Your assignment: Word for word, set down every line of the entries below from the line with "You are a GUI" to the line with "Viewport: 1022px width, 768px height.", including both, and no other line.

Data records:
◆ ◆ ◆ ◆
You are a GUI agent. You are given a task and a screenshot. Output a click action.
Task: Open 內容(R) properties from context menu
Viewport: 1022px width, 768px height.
◆ ◆ ◆ ◆
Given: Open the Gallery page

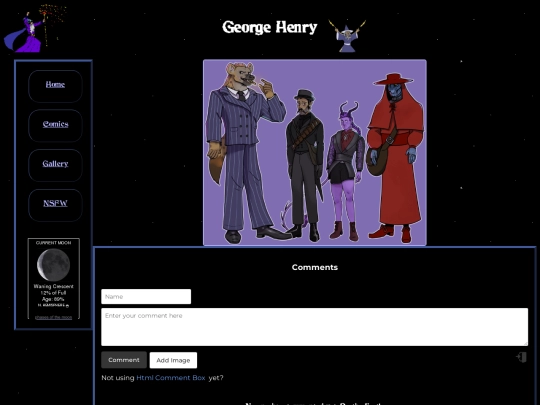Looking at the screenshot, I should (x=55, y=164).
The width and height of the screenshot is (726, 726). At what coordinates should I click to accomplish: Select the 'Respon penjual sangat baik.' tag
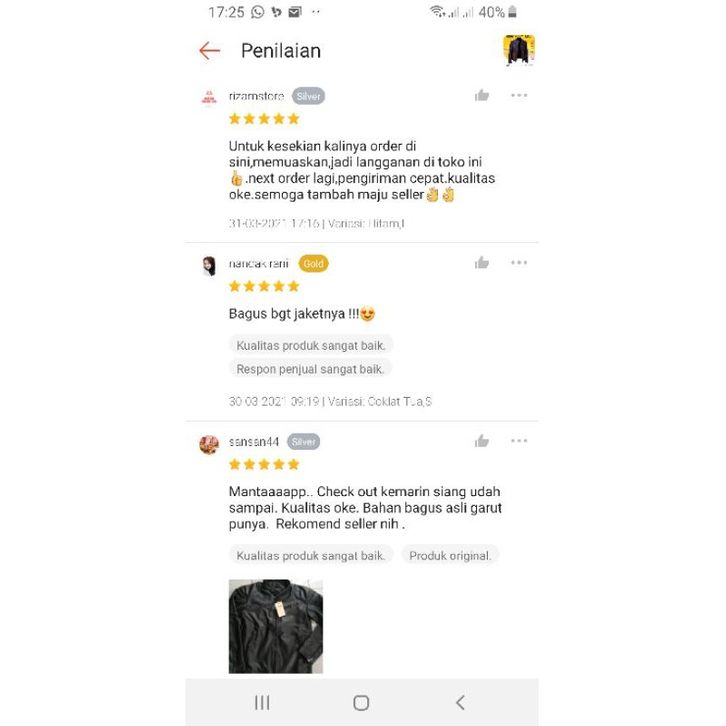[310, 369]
◆ ◆ ◆ ◆
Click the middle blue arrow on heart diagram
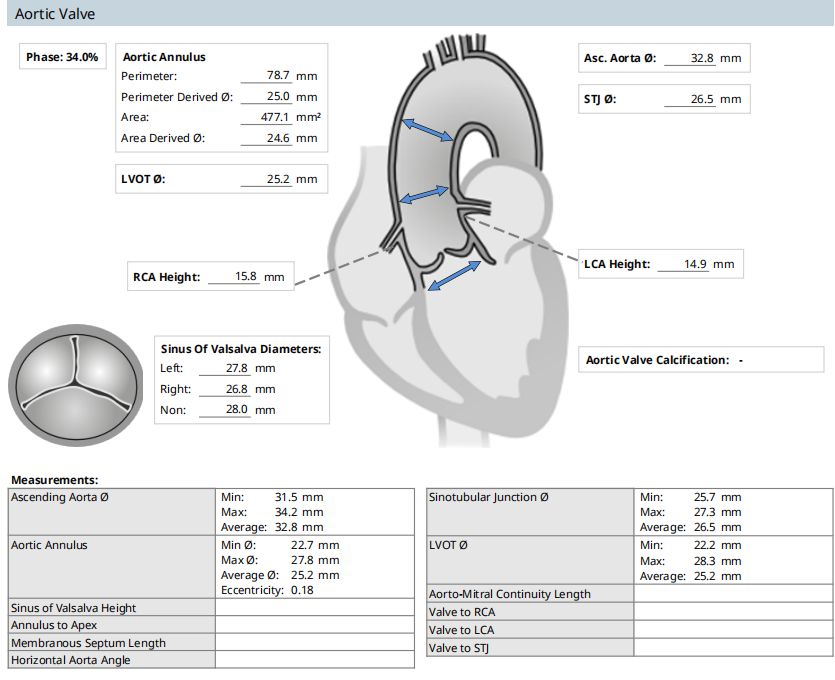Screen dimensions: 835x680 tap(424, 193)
◆ ◆ ◆ ◆
Solved problem:
You are a GUI agent. You are given a task and a screenshot. Output a click action.
Task: Open 內容(R) properties from context menu
Viewport: 1022px width, 768px height.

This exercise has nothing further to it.